• TASK INSTRUCTIONS:
Please restate all of the records word for word, setting the pictures aside.

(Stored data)
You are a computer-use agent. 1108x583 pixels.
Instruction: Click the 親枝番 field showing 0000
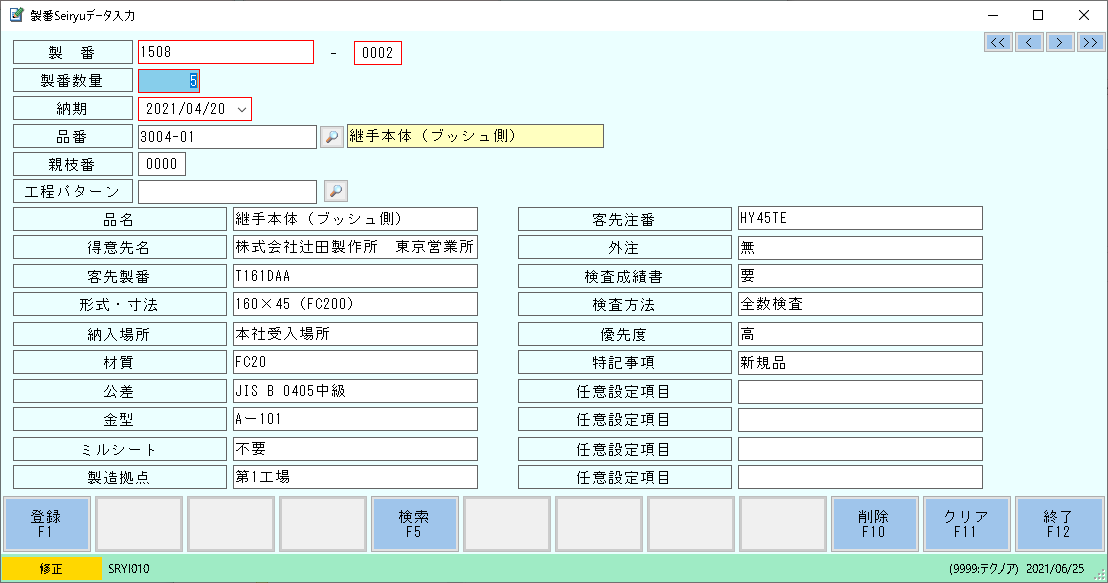pos(162,164)
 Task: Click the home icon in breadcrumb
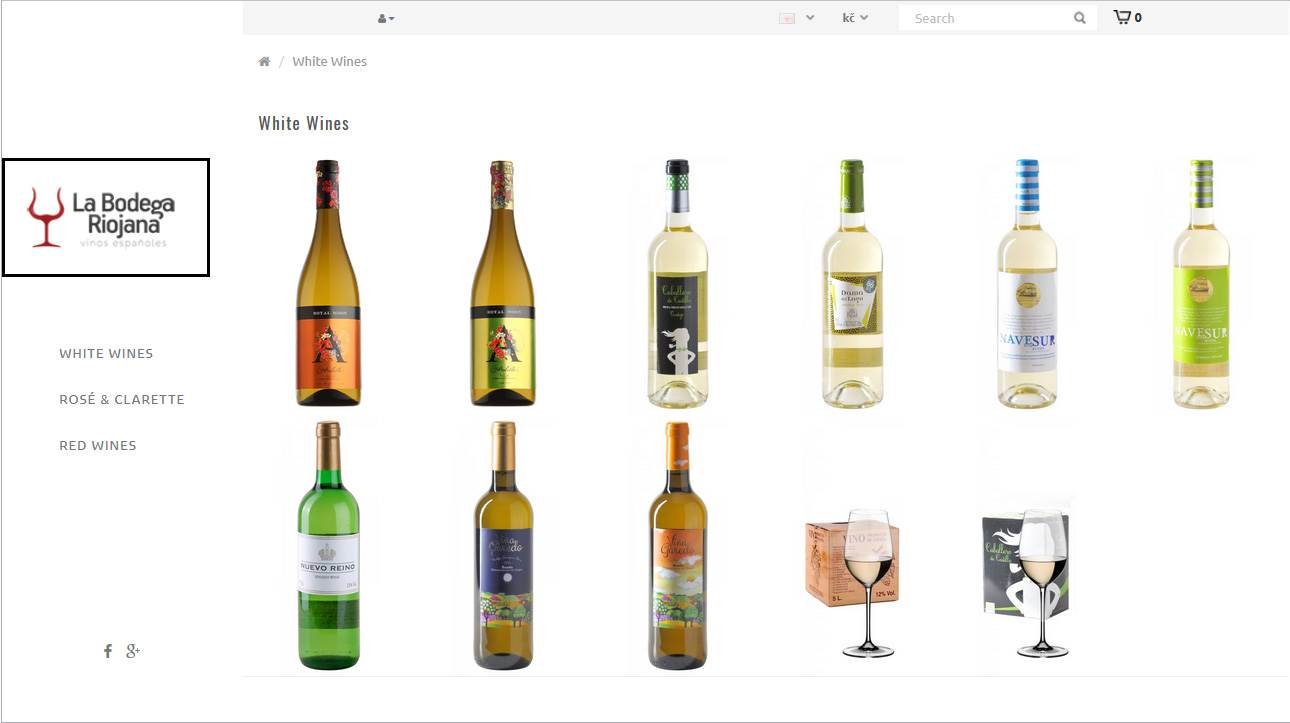(x=264, y=62)
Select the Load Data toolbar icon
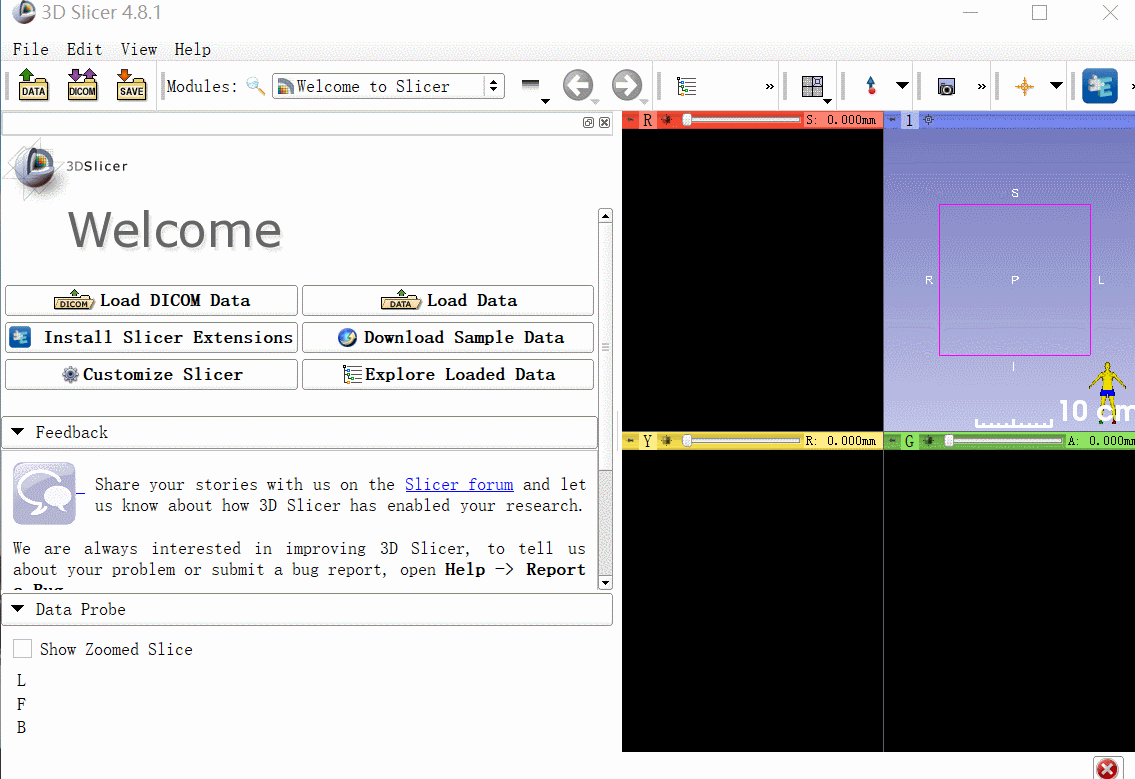Screen dimensions: 1135x779 point(33,86)
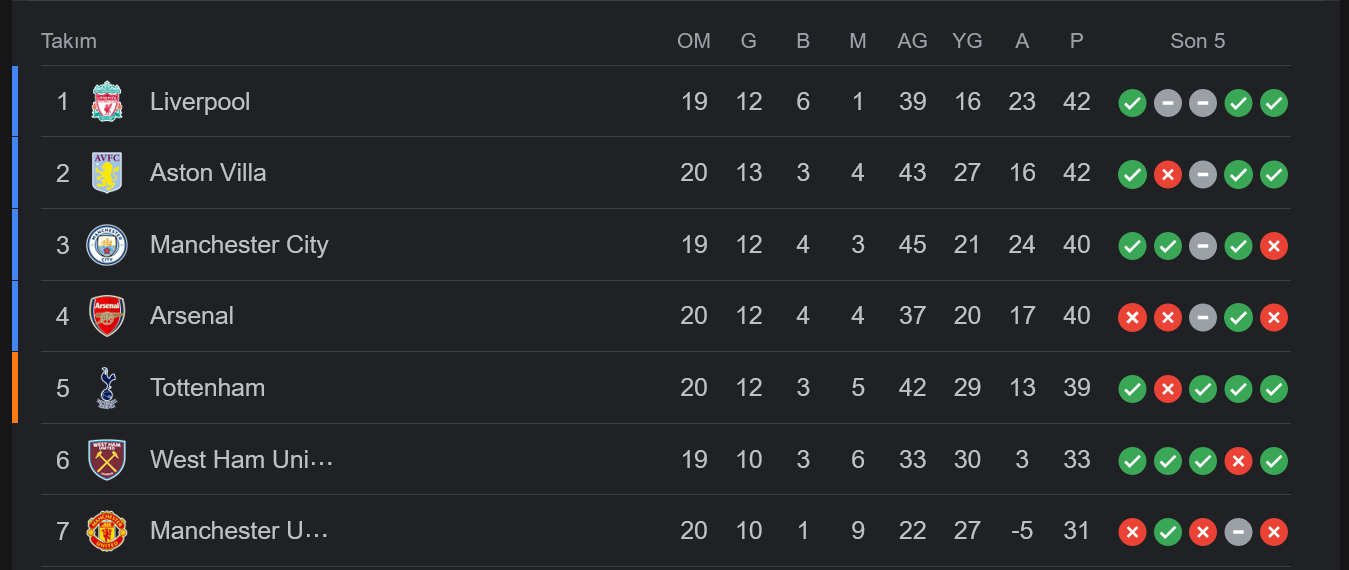Click the OM matches played header
1349x570 pixels.
tap(694, 41)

• SOLUTION FOR THIS PROBLEM:
You are a computer-use agent. 1108x583 pixels.
Instruction: Click the 親枝番 field showing 0000
pos(162,164)
 Task: Click the home icon in breadcrumb
(x=264, y=62)
Select the Load Data toolbar icon
Screen dimensions: 1135x779 point(33,86)
Click the OM matches played header
1349x570 pixels.
tap(694, 41)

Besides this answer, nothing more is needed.